Requirements - Graph Builder 🧱

🧱 Builder checklist

• Page scaffold at /builder with header and navigation back to Home
• Metadata form (directed, weighted, name, description)
• Add Node form (id, x, y, optional label)
• Add Edge form (from, to, weight, optional label)
• Lists section for nodes and edges with delete actions
• Import JSON (file picker) with validation and toasts (Sonner)
• Export JSON (validates and downloads)
• Local cache sync with Simulator via localStorage (auto-load/save, clear action)
• Background grid in canvas with coordinate ticks (builder-only, subtle and elegant)
• Drag-and-drop nodes on canvas with normalized coordinate updates
• Live inline validation on forms for all constraints (some checks present, complete coverage pending)
• Edit existing node/edge via selection (beyond delete)
• Prevent magic numbers by moving remaining sizes to lib/graph/graph_constants.ts
• Accessibility/keyboard affordances for builder interactions
• Optional: panning/zoom (deferred), grid/snap (deferred)

Goal and scope

• Interactive page at /builder to create and edit graphs conforming to the schema, with a clean shadcn + Tailwind UI and minimal dependencies.

In scope (MVP)

• Forms to add nodes (id, x, y, label) and edges (from, to, weight, label), edit metadata (directed, weighted, name, description), drag nodes on canvas, and export/import JSON.

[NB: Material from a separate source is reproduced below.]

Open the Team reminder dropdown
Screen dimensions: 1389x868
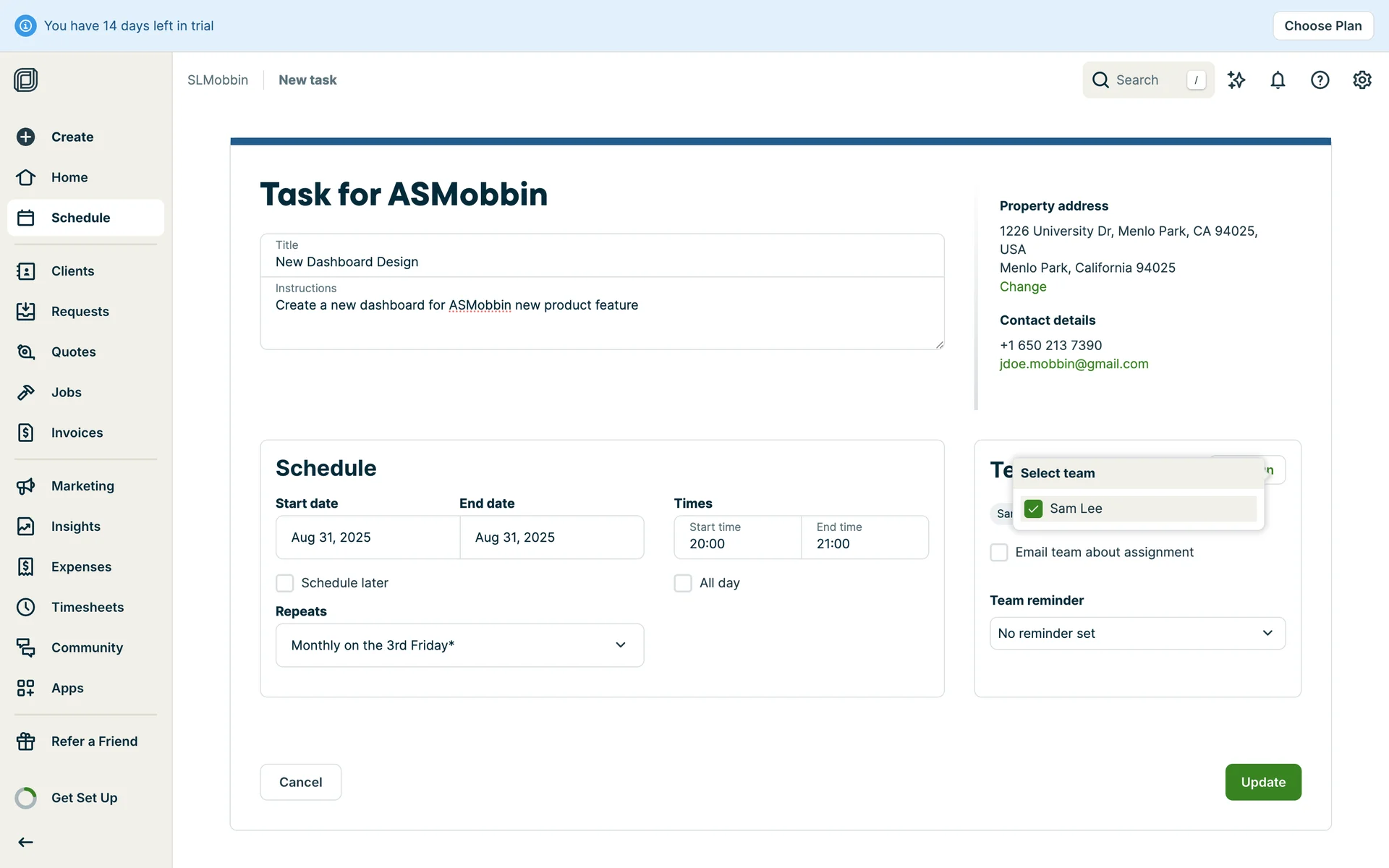(1137, 633)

• Subtle SVG grid with normalized ticks; coordinates are normalized to and persist on drag.

Validation and rules

• Unique, non‑empty node ids; edges reference existing nodes; finite non‑negative weights for Dijkstra; if unweighted, use weight = 1 on export.

UX and accessibility

• Inline validation messages; non‑blocking toasts for success/fail; focus states and aria labels.

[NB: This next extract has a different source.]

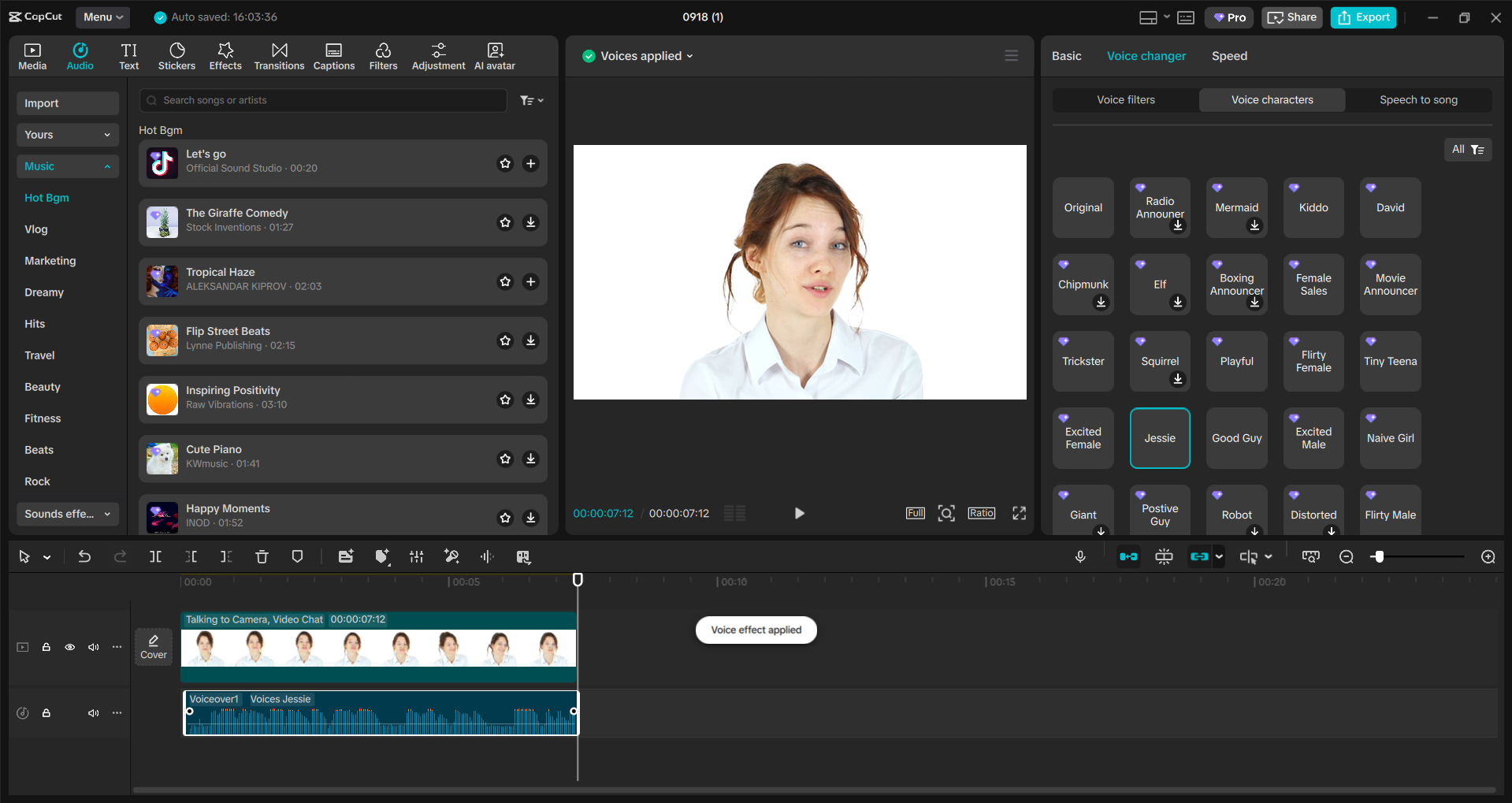Image resolution: width=1512 pixels, height=803 pixels.
Task: Lock the video track
Action: pos(46,646)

Constants (no magic numbers)

• Define sizes, strokes, grid steps and colors in a constants module used by canvas and builder.

Import/export

• Export a validated *.json matching the schema; suggested filename: name‑v1.json; import validates and loads or reports errors without mutating state.

Cross‑page graph sync

• LocalStorage cache with version and timestamp; Simulator ↔ Builder auto‑loads and persists if valid; Clear Graph resets to sample.

Notes and non‑goals

• Advanced layout, panning/zoom, undo/redo, bulk editing, and large‑scale rendering are deferred enhancements.

Toasts and shadcn

• Use Sonner for non‑blocking toasts with shadcn; see component docs for setup and usage in Next.js.